Technically obfuscation is perfect until it's found. And many times it's never found (the same is true for passwords in general, you could argue that's a form of obfuscation). For example who would ever find a compressed file that masquerades as completely unrelated and harmless looking plain text that was made with a custom dictionary? I think it's more about how good the obfuscation is rather than it being used at all.
This has been disproven many times. Way back in 2010 it was demonstrated that any 14 character password with special characters could be guessed within 10 seconds using a rainbow table. Likewise obfuscation only hides defects from people, not bots, which only serves to speed compromise and slow resolution.
This is not what the author was suggesting. The author is suggesting that, more people using an open source piece of code has a higher chance to be revised which ultimately would lead to a better security.

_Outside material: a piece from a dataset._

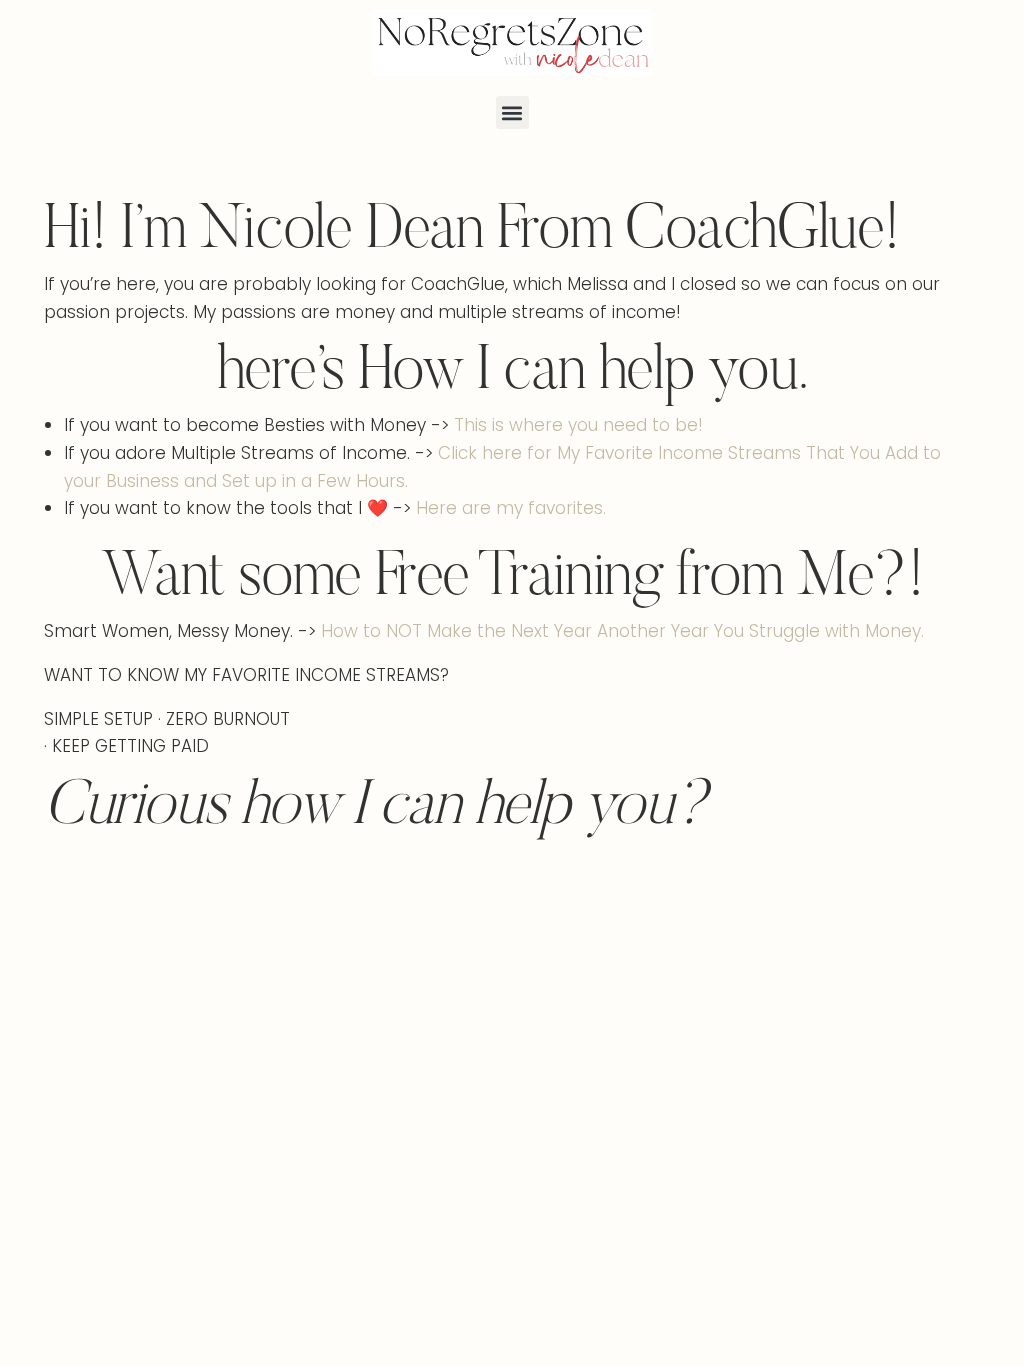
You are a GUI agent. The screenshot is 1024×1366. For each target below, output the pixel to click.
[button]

Who checks dependencies other than the author of the library ? The only time I check them is when they break and that's not a good thing.
I see this argument as “it’s not my job” type of argument.

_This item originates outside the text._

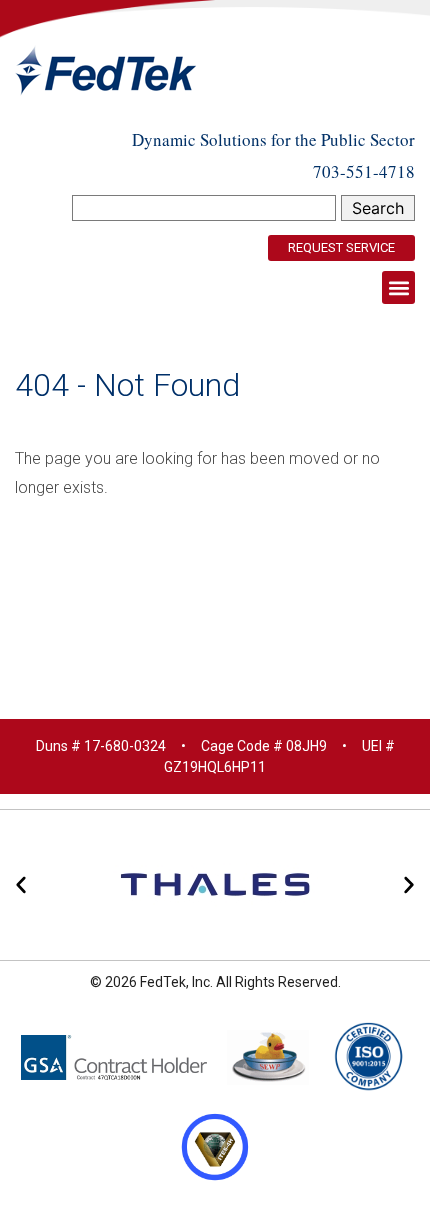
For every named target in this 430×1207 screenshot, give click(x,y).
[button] (398, 287)
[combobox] (204, 208)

Most of the time you just install and use. If I had infinite time, I’d do it because it’s fun but I don’t so I don’t.
If there’s a trust chain and I know for sure certain libraries are reviewed I’d have a peace of mind. Alas, that’s not the case and we spend our days in back burner paranoia or blissful ignorance.
This argument comes up super frequently. Yes, more people actually reading the source code is better for identifying security vulnerabilities, but that almost never how it’s either articulated or implied.

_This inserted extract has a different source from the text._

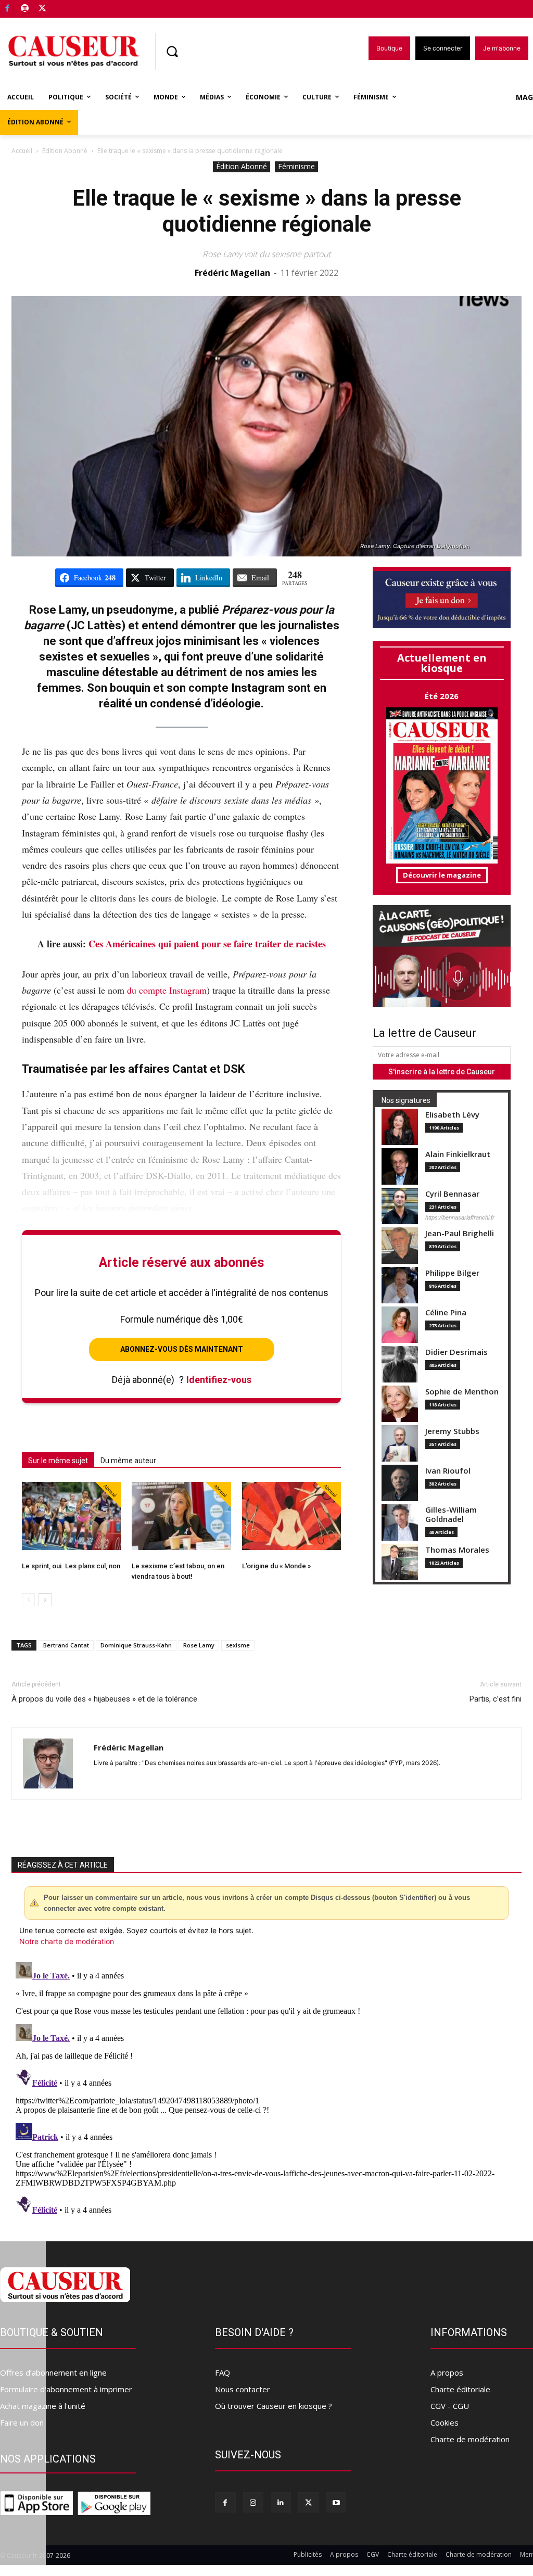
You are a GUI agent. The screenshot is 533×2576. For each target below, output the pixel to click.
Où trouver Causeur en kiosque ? (273, 2406)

When most people make this argument the suggestion is that popular software must be more secure because somebody would have certainly identified and reported the vulnerability. That makes several assumptions not qualified by evidence. In other words it’s wishful thinking.
As a case in point when I reported my first V8 defect it was around the time of Node 4.4. Chrome had been out for several years at that point with many millions of users. The defect I found was that V8 could not perform recursion using only function name. WTF. The problem was missing test cases, not a lack of eye balls.